EXCERPT TO READ:
((
The solution is simple:
// MAKE SURE ReadyState = Complete
while (WebBrowser1.ReadyState.ToString() != "Complete") {
Application.DoEvents();
}
// Move on to your sub-sequence code...
Dirty and quick.. I am a VBA guys, this logic has been working forever, just took me days and found none for C# but I just figured this out myself.
Following is my complete function, the objective is to obtain a segment of info from a webpage:
private int maxReloadAttempt = 3;
private int currentAttempt = 1;
private string GetCarrier(string webAddress)
{
WebBrowser WebBrowser_4MobileCarrier = new WebBrowser();
string innerHtml;
string strStartSearchFor = "subtitle block pull-left\">";
string strEndSearchFor = "<";
try
{
WebBrowser_4MobileCarrier.ScriptErrorsSuppressed = true;
WebBrowser_4MobileCarrier.Navigate(webAddress);
// MAKE SURE ReadyState = Complete
while (WebBrowser_4MobileCarrier.ReadyState.ToString() != "Complete") {
Application.DoEvents();
}
// LOAD HTML
innerHtml = WebBrowser_4MobileCarrier.Document.Body.InnerHtml;
// ATTEMPT (x3) TO EXTRACT CARRIER STRING
while (currentAttempt <= maxReloadAttempt) {
if (innerHtml.IndexOf(strStartSearchFor) >= 0)
))
RECORDS SUPPLIED:
((
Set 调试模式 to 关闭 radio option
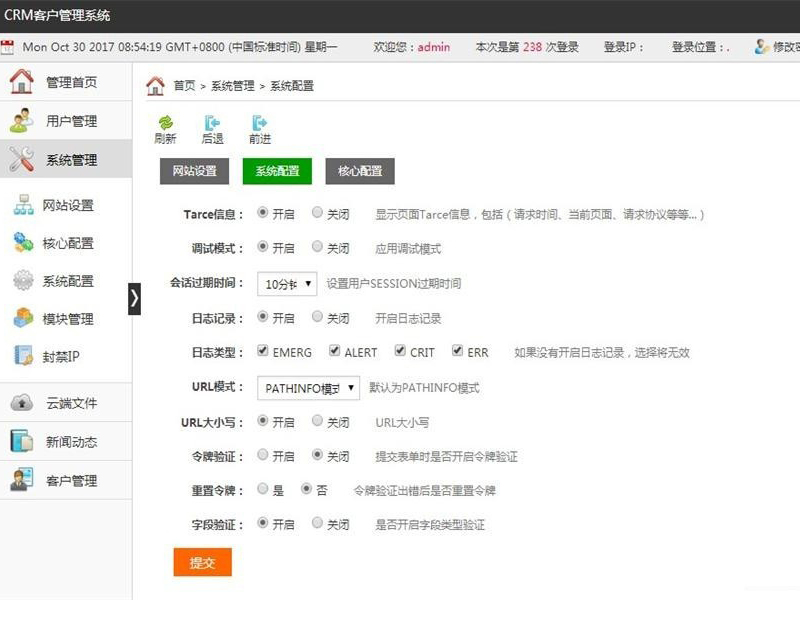This screenshot has width=800, height=630. [x=318, y=247]
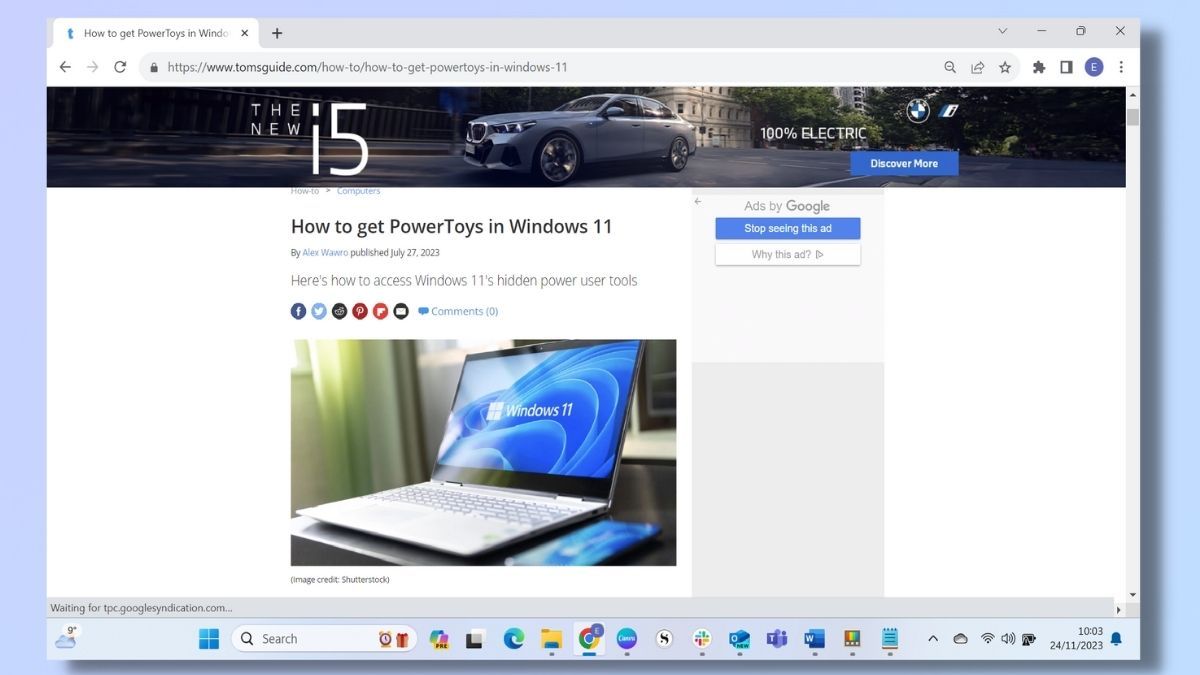Email the article using the envelope icon
Screen dimensions: 1200x675
[400, 311]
))
SET EXERCISE 1: In the forum post about waiting for the page to load, rewrite the passage starting at "The solution is" and ending at "this out myself.", changing "WebBrowser1" to "browserControl".
SET EXERCISE 2: List every local variable declared inside the body of the GetCarrier function in the forum post about waiting for the page to load.
Base your responses only on the forum post about waiting for the page to load.

RESULT 1:
The solution is simple:
// MAKE SURE ReadyState = Complete
while (browserControl.ReadyState.ToString() != "Complete") {
Application.DoEvents();
}
// Move on to your sub-sequence code...
Dirty and quick.. I am a VBA guys, this logic has been working forever, just took me days and found none for C# but I just figured this out myself.

RESULT 2: WebBrowser_4MobileCarrier, innerHtml, strStartSearchFor, strEndSearchFor